══ Data in this exercise ══

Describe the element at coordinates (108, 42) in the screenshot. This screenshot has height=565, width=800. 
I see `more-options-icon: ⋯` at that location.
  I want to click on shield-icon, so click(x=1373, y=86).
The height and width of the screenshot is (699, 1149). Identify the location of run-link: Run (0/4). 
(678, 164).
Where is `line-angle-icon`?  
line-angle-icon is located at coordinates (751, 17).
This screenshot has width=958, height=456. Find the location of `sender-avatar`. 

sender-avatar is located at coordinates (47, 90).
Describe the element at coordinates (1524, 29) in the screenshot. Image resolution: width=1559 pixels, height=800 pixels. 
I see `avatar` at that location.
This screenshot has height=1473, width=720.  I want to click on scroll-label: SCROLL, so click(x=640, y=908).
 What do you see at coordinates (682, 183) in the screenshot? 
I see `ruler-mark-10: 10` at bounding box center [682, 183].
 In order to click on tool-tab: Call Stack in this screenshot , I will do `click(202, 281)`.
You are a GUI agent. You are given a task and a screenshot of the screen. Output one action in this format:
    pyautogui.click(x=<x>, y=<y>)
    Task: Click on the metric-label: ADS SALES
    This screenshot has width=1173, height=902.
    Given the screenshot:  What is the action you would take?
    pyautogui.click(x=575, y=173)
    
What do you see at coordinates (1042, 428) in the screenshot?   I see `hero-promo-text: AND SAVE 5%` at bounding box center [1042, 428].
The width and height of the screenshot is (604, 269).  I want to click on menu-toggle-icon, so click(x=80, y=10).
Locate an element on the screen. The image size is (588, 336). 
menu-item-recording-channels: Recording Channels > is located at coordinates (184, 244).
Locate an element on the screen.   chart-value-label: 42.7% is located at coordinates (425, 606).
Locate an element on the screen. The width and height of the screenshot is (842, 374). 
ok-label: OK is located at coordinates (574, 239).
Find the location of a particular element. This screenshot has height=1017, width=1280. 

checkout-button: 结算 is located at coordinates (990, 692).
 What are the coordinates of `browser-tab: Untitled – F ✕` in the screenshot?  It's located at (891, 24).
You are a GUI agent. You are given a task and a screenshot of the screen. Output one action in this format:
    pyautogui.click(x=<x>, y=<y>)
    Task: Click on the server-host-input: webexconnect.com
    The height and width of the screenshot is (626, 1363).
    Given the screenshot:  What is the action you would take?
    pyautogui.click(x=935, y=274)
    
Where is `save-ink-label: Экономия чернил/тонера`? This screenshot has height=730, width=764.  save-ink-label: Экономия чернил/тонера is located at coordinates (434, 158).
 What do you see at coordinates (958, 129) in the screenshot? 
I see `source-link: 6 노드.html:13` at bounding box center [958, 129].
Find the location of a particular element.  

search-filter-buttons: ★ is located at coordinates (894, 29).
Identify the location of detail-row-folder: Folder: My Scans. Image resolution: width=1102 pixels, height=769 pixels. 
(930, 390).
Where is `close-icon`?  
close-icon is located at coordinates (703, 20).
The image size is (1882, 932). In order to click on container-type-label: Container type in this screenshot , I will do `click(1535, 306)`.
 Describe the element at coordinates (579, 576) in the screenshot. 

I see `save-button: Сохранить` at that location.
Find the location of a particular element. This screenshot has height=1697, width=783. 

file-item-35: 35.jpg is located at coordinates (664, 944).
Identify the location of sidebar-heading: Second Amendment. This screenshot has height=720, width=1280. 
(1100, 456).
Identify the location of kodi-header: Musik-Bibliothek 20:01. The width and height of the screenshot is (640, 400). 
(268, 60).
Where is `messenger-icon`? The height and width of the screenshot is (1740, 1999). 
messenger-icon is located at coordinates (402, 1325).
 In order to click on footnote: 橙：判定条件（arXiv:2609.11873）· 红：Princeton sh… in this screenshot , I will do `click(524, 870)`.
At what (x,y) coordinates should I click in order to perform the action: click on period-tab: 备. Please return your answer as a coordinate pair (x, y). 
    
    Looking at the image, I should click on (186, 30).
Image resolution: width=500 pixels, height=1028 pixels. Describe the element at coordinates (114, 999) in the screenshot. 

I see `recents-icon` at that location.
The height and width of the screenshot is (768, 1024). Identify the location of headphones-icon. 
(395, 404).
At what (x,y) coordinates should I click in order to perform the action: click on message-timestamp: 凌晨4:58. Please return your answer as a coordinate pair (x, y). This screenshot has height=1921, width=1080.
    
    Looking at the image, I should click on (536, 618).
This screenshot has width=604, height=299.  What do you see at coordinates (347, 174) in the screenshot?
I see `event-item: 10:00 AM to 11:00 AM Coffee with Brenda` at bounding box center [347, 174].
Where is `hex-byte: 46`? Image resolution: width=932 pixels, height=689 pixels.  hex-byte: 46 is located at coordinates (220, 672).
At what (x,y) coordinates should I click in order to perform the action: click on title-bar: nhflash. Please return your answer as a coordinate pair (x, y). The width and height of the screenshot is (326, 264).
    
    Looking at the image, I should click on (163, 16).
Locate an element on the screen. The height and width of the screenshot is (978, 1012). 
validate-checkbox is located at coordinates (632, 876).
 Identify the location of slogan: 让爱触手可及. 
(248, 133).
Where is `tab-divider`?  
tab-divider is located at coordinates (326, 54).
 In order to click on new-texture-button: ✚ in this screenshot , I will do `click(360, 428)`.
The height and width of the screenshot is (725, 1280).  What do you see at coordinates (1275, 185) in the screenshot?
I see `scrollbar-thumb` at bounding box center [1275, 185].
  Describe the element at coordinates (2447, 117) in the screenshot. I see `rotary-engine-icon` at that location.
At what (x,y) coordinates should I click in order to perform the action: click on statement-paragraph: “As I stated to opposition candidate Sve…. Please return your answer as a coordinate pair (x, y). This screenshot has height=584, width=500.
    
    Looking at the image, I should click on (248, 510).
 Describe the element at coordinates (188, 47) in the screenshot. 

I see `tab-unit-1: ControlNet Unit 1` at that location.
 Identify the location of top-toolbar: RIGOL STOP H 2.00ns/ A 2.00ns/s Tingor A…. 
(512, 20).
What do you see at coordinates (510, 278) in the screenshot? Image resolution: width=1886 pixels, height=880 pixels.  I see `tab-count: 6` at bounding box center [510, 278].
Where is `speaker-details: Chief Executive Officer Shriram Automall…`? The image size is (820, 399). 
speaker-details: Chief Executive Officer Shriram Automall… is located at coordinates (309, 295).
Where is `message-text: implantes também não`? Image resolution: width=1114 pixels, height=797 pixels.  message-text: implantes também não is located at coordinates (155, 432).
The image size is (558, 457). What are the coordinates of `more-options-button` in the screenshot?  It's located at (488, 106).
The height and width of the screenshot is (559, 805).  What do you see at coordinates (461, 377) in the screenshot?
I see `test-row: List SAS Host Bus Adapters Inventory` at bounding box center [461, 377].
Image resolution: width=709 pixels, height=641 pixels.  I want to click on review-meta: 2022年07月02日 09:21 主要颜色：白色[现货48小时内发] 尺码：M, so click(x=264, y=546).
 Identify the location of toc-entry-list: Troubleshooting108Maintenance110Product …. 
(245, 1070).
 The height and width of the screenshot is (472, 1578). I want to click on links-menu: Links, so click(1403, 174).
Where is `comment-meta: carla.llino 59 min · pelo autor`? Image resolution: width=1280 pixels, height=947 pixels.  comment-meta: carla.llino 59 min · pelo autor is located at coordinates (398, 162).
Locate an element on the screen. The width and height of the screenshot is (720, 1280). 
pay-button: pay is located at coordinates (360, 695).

═══

Please copy out every item above word for word, with no changes.

Describe the element at coordinates (108, 42) in the screenshot. This screenshot has height=565, width=800. 
I see `more-options-icon: ⋯` at that location.
  I want to click on shield-icon, so click(x=1373, y=86).
The height and width of the screenshot is (699, 1149). Identify the location of run-link: Run (0/4). 
(678, 164).
Where is `line-angle-icon`?  
line-angle-icon is located at coordinates (751, 17).
This screenshot has width=958, height=456. Find the location of `sender-avatar`. 

sender-avatar is located at coordinates (47, 90).
Describe the element at coordinates (1524, 29) in the screenshot. Image resolution: width=1559 pixels, height=800 pixels. 
I see `avatar` at that location.
This screenshot has height=1473, width=720.  I want to click on scroll-label: SCROLL, so click(x=640, y=908).
 What do you see at coordinates (682, 183) in the screenshot? 
I see `ruler-mark-10: 10` at bounding box center [682, 183].
 In order to click on tool-tab: Call Stack in this screenshot , I will do `click(202, 281)`.
You are a GUI agent. You are given a task and a screenshot of the screen. Output one action in this format:
    pyautogui.click(x=<x>, y=<y>)
    Task: Click on the metric-label: ADS SALES
    This screenshot has width=1173, height=902.
    Given the screenshot:  What is the action you would take?
    pyautogui.click(x=575, y=173)
    
What do you see at coordinates (1042, 428) in the screenshot?   I see `hero-promo-text: AND SAVE 5%` at bounding box center [1042, 428].
The width and height of the screenshot is (604, 269).  I want to click on menu-toggle-icon, so click(x=80, y=10).
Locate an element on the screen. The image size is (588, 336). 
menu-item-recording-channels: Recording Channels > is located at coordinates (184, 244).
Locate an element on the screen.   chart-value-label: 42.7% is located at coordinates (425, 606).
Locate an element on the screen. The width and height of the screenshot is (842, 374). 
ok-label: OK is located at coordinates (574, 239).
Find the location of a particular element. This screenshot has height=1017, width=1280. 

checkout-button: 结算 is located at coordinates (990, 692).
 What are the coordinates of `browser-tab: Untitled – F ✕` in the screenshot?  It's located at (891, 24).
You are a GUI agent. You are given a task and a screenshot of the screen. Output one action in this format:
    pyautogui.click(x=<x>, y=<y>)
    Task: Click on the server-host-input: webexconnect.com
    The height and width of the screenshot is (626, 1363).
    Given the screenshot:  What is the action you would take?
    pyautogui.click(x=935, y=274)
    
Where is `save-ink-label: Экономия чернил/тонера`? This screenshot has height=730, width=764.  save-ink-label: Экономия чернил/тонера is located at coordinates (434, 158).
 What do you see at coordinates (958, 129) in the screenshot? 
I see `source-link: 6 노드.html:13` at bounding box center [958, 129].
Find the location of a particular element.  

search-filter-buttons: ★ is located at coordinates (894, 29).
Identify the location of detail-row-folder: Folder: My Scans. Image resolution: width=1102 pixels, height=769 pixels. 
(930, 390).
Where is `close-icon`?  
close-icon is located at coordinates (703, 20).
The image size is (1882, 932). In order to click on container-type-label: Container type in this screenshot , I will do `click(1535, 306)`.
 Describe the element at coordinates (579, 576) in the screenshot. 

I see `save-button: Сохранить` at that location.
Find the location of a particular element. This screenshot has height=1697, width=783. 

file-item-35: 35.jpg is located at coordinates (664, 944).
Identify the location of sidebar-heading: Second Amendment. This screenshot has height=720, width=1280. 
(1100, 456).
Identify the location of kodi-header: Musik-Bibliothek 20:01. The width and height of the screenshot is (640, 400). 
(268, 60).
Where is `messenger-icon`? The height and width of the screenshot is (1740, 1999). 
messenger-icon is located at coordinates (402, 1325).
 In order to click on footnote: 橙：判定条件（arXiv:2609.11873）· 红：Princeton sh… in this screenshot , I will do `click(524, 870)`.
At what (x,y) coordinates should I click in order to perform the action: click on period-tab: 备. Please return your answer as a coordinate pair (x, y). 
    
    Looking at the image, I should click on (186, 30).
Image resolution: width=500 pixels, height=1028 pixels. Describe the element at coordinates (114, 999) in the screenshot. 

I see `recents-icon` at that location.
The height and width of the screenshot is (768, 1024). Identify the location of headphones-icon. 
(395, 404).
At what (x,y) coordinates should I click in order to perform the action: click on message-timestamp: 凌晨4:58. Please return your answer as a coordinate pair (x, y). This screenshot has height=1921, width=1080.
    
    Looking at the image, I should click on (536, 618).
This screenshot has width=604, height=299.  What do you see at coordinates (347, 174) in the screenshot?
I see `event-item: 10:00 AM to 11:00 AM Coffee with Brenda` at bounding box center [347, 174].
Where is `hex-byte: 46`? Image resolution: width=932 pixels, height=689 pixels.  hex-byte: 46 is located at coordinates (220, 672).
At what (x,y) coordinates should I click in order to perform the action: click on title-bar: nhflash. Please return your answer as a coordinate pair (x, y). The width and height of the screenshot is (326, 264).
    
    Looking at the image, I should click on (163, 16).
Locate an element on the screen. The height and width of the screenshot is (978, 1012). 
validate-checkbox is located at coordinates (632, 876).
 Identify the location of slogan: 让爱触手可及. 
(248, 133).
Where is `tab-divider`?  
tab-divider is located at coordinates (326, 54).
 In order to click on new-texture-button: ✚ in this screenshot , I will do `click(360, 428)`.
The height and width of the screenshot is (725, 1280).  What do you see at coordinates (1275, 185) in the screenshot?
I see `scrollbar-thumb` at bounding box center [1275, 185].
  Describe the element at coordinates (2447, 117) in the screenshot. I see `rotary-engine-icon` at that location.
At what (x,y) coordinates should I click in order to perform the action: click on statement-paragraph: “As I stated to opposition candidate Sve…. Please return your answer as a coordinate pair (x, y). This screenshot has height=584, width=500.
    
    Looking at the image, I should click on (248, 510).
 Describe the element at coordinates (188, 47) in the screenshot. 

I see `tab-unit-1: ControlNet Unit 1` at that location.
 Identify the location of top-toolbar: RIGOL STOP H 2.00ns/ A 2.00ns/s Tingor A…. 
(512, 20).
What do you see at coordinates (510, 278) in the screenshot? Image resolution: width=1886 pixels, height=880 pixels.  I see `tab-count: 6` at bounding box center [510, 278].
Where is `speaker-details: Chief Executive Officer Shriram Automall…`? The image size is (820, 399). 
speaker-details: Chief Executive Officer Shriram Automall… is located at coordinates (309, 295).
Where is `message-text: implantes também não`? Image resolution: width=1114 pixels, height=797 pixels.  message-text: implantes também não is located at coordinates (155, 432).
The image size is (558, 457). What are the coordinates of `more-options-button` in the screenshot?  It's located at (488, 106).
The height and width of the screenshot is (559, 805).  What do you see at coordinates (461, 377) in the screenshot?
I see `test-row: List SAS Host Bus Adapters Inventory` at bounding box center [461, 377].
Image resolution: width=709 pixels, height=641 pixels.  I want to click on review-meta: 2022年07月02日 09:21 主要颜色：白色[现货48小时内发] 尺码：M, so click(x=264, y=546).
 Identify the location of toc-entry-list: Troubleshooting108Maintenance110Product …. 
(245, 1070).
 The height and width of the screenshot is (472, 1578). I want to click on links-menu: Links, so click(1403, 174).
Where is `comment-meta: carla.llino 59 min · pelo autor`? Image resolution: width=1280 pixels, height=947 pixels.  comment-meta: carla.llino 59 min · pelo autor is located at coordinates (398, 162).
Locate an element on the screen. The width and height of the screenshot is (720, 1280). 
pay-button: pay is located at coordinates (360, 695).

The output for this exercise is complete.